The available amount of torque is cut by huge with each upshift.

 

yes curved, so the air moves faster, its the Bernoulli Affect

http://en.wikipedia.org/wiki/Downforce

And as far as the crappy handling at 155mph is because of air turbulance, not because there is no traction

 

If air has to speed up pressure drops.. High pressure on bottom, low pressure on top car.... car is lifted.

 

Well **** you are correct on that aspect of it, explains the floating affect at high speeds, still air resistance and down force stick the car to the ground. If traction loss at high speeds is true explain how in nascar when a driver is drafting another air flow is affected and both cars become real loose...

 

I highly recommend the book New Directions in Race Car Aerodynamics, Designing for Speed by Joseph Katz, published by Robert Bentley Publishers.

No offense Lou, but real aerodynamics is much more complex than your somewhat simplistic comments.

In a two car draft both cars don't necessarily become "loose" (exhibit oversteer). One can become "tight" (exhibit understeer) and the other loose.

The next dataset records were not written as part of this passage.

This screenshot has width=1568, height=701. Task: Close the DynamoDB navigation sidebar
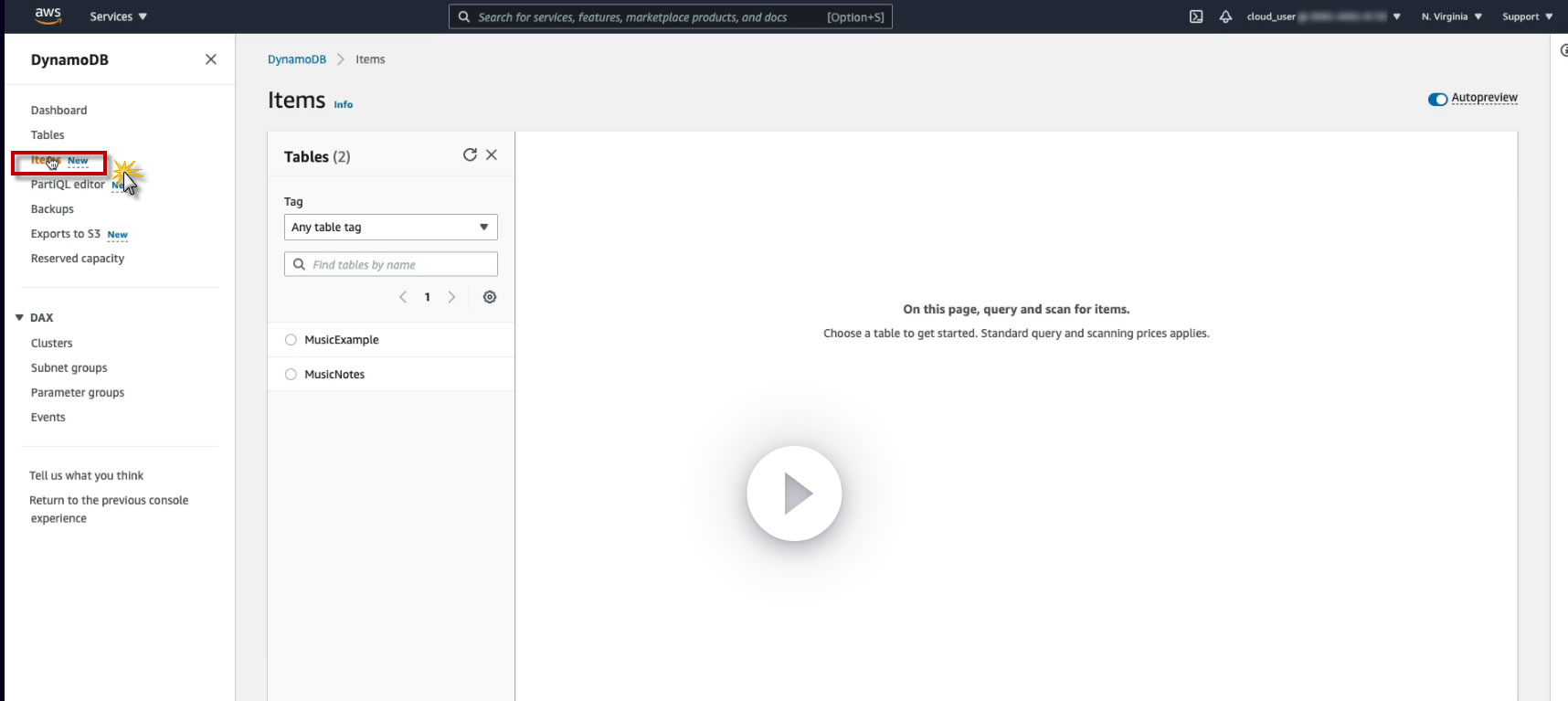(211, 59)
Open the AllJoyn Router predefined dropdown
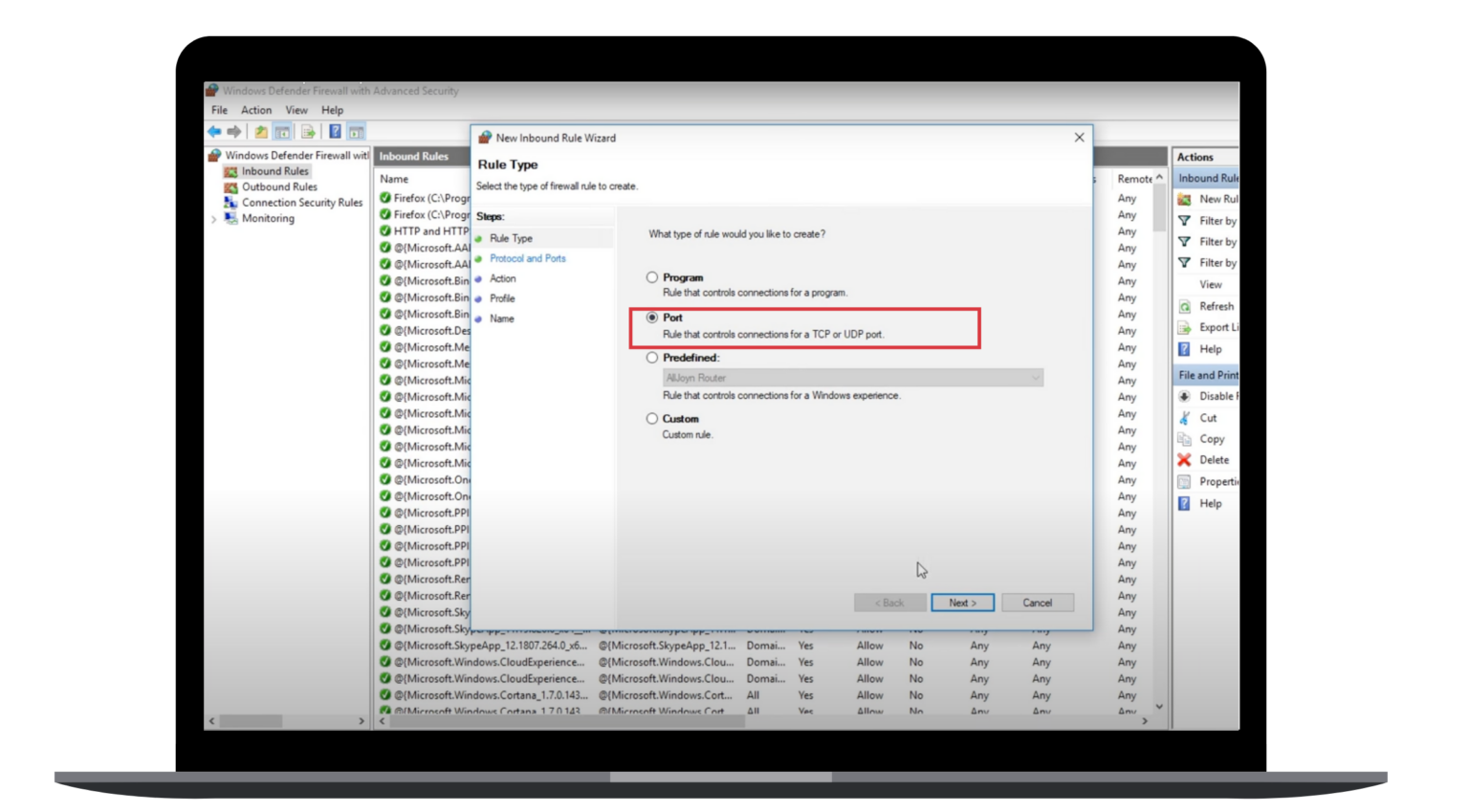1469x812 pixels. (852, 378)
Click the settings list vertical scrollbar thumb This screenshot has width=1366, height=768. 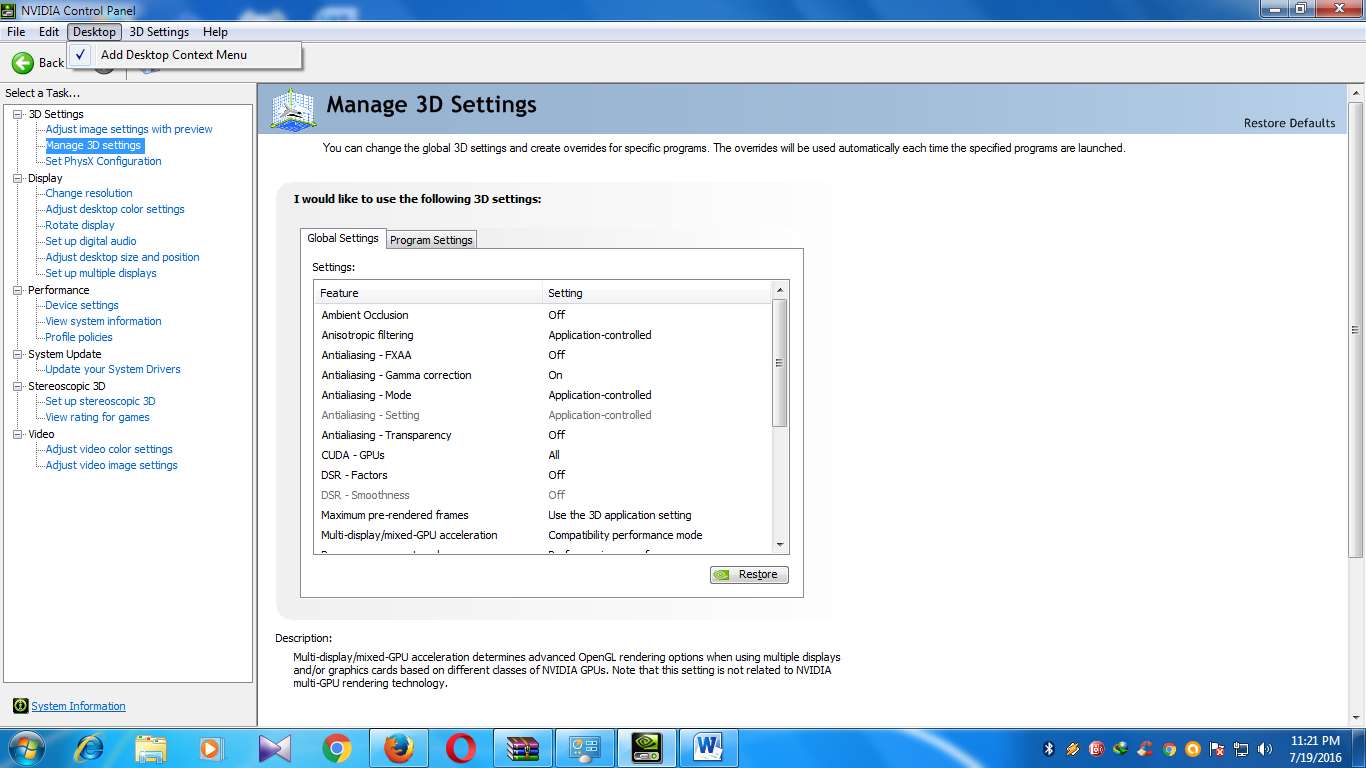(x=780, y=363)
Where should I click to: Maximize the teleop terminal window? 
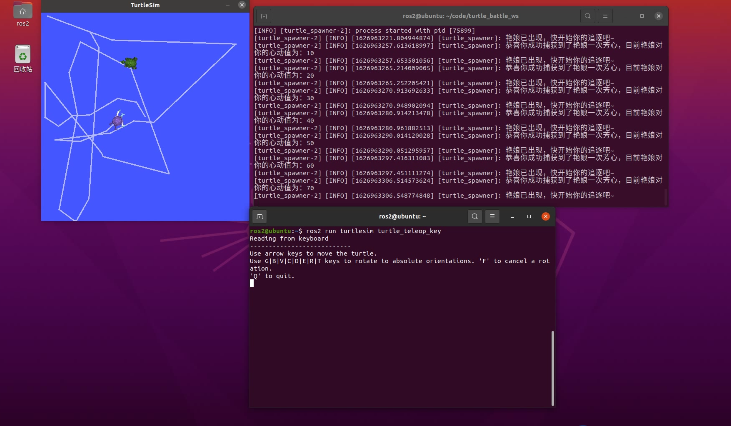(529, 216)
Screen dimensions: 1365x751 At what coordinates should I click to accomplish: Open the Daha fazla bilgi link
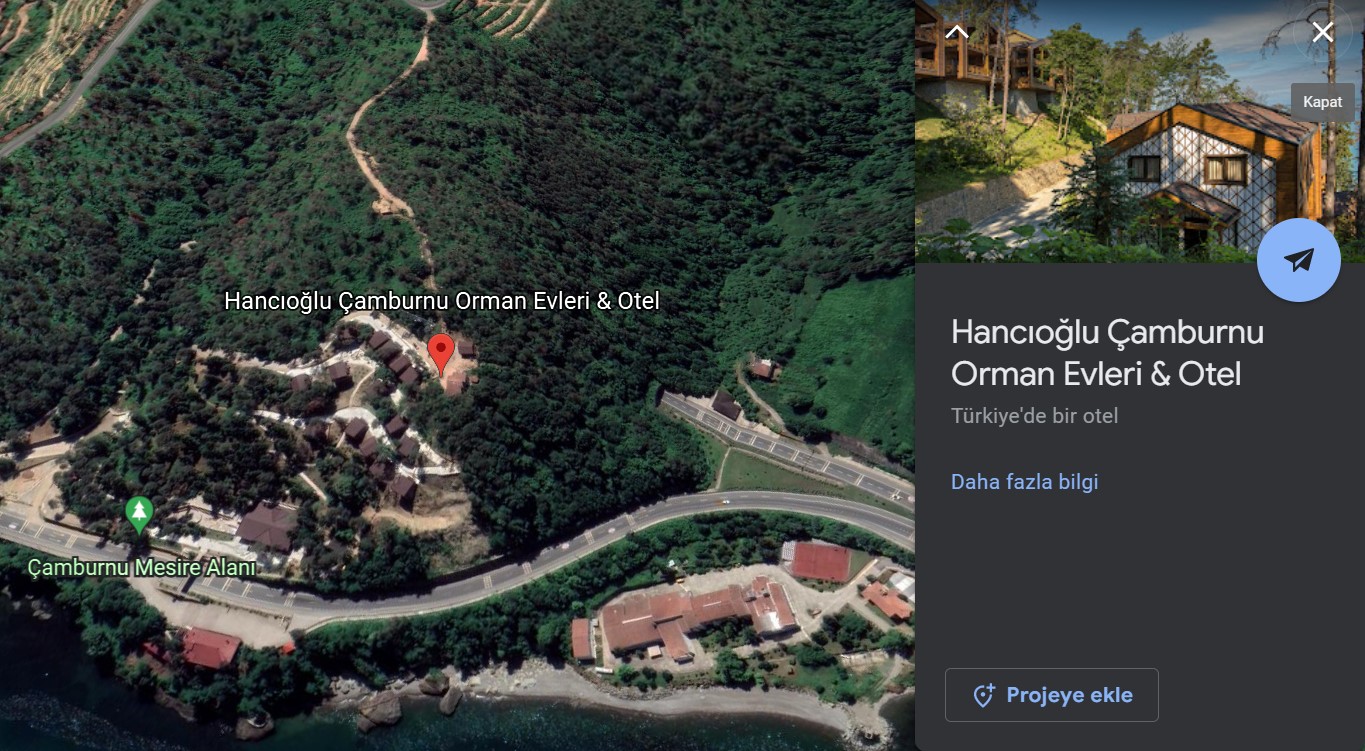pyautogui.click(x=1024, y=482)
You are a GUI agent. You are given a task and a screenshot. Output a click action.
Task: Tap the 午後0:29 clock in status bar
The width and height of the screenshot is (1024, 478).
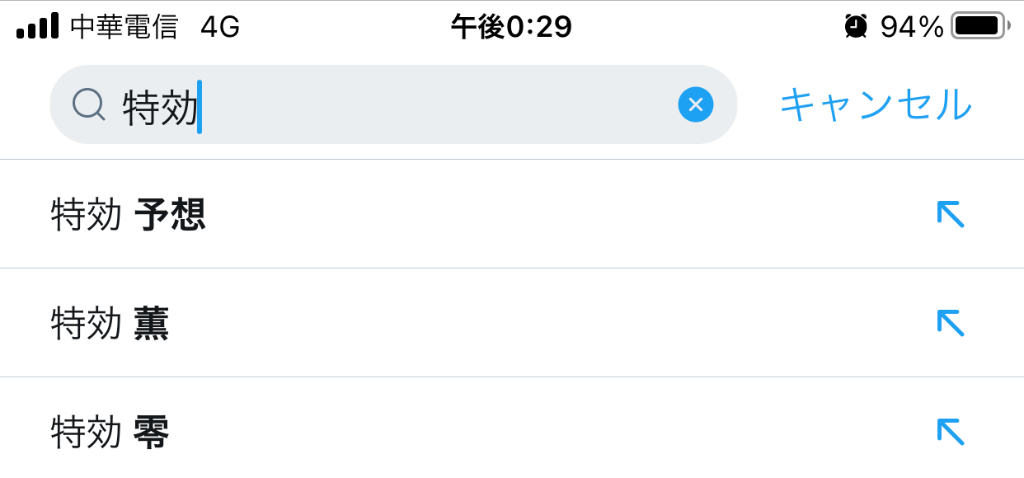(511, 27)
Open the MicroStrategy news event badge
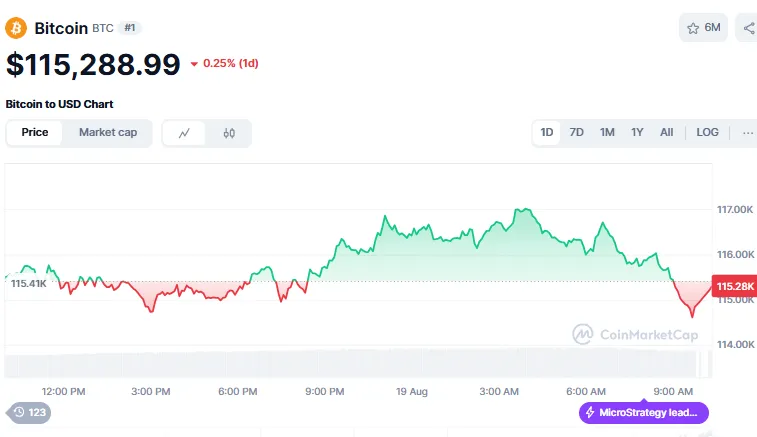This screenshot has width=757, height=437. pos(645,413)
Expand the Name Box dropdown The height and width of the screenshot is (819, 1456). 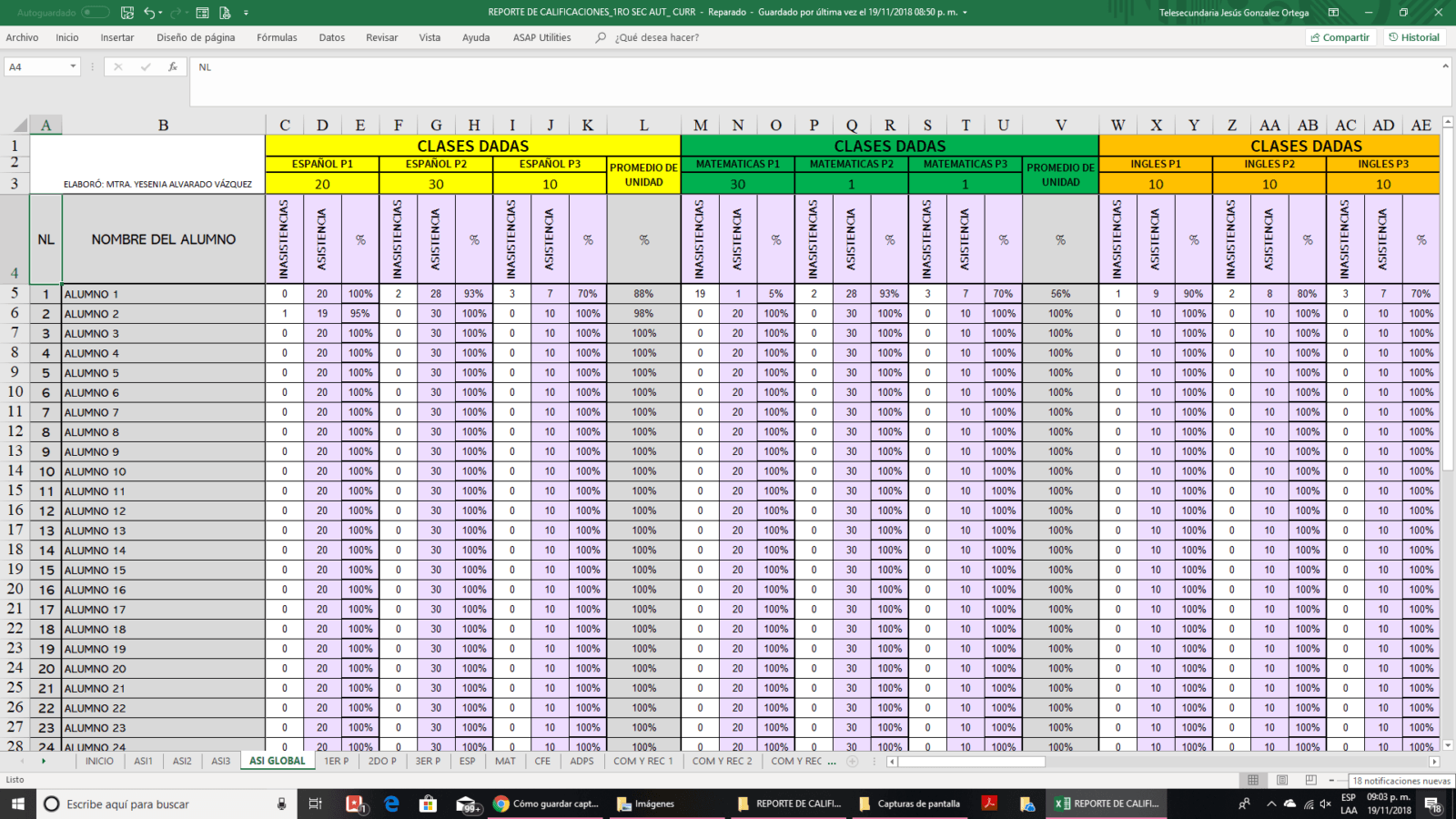click(73, 66)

It is often described as "taking the air off the spoiler" of the leading car. That, too, is simplistic, but paints a good basic visual picture.

FWIW "air resistance" aka aerodynamic drag generaly creates forces mostly parallel to the ground and pointing backward, not down. That is part of the whole aero thing.

Most production cars create noticeable aero lift, not downforce, because of their profile shape as you and Alvin noted above. That aero lift subtracts from the load on the tires (called the "normal force" meaning downward) which is due to the vehicle's mass. Lower normal loads on the tires decrease their ability to generate side forces (to resist or aid turning) so the car may feel like it is wandering around. It is.

 

Sounds like a good read, I'll definitely check it out.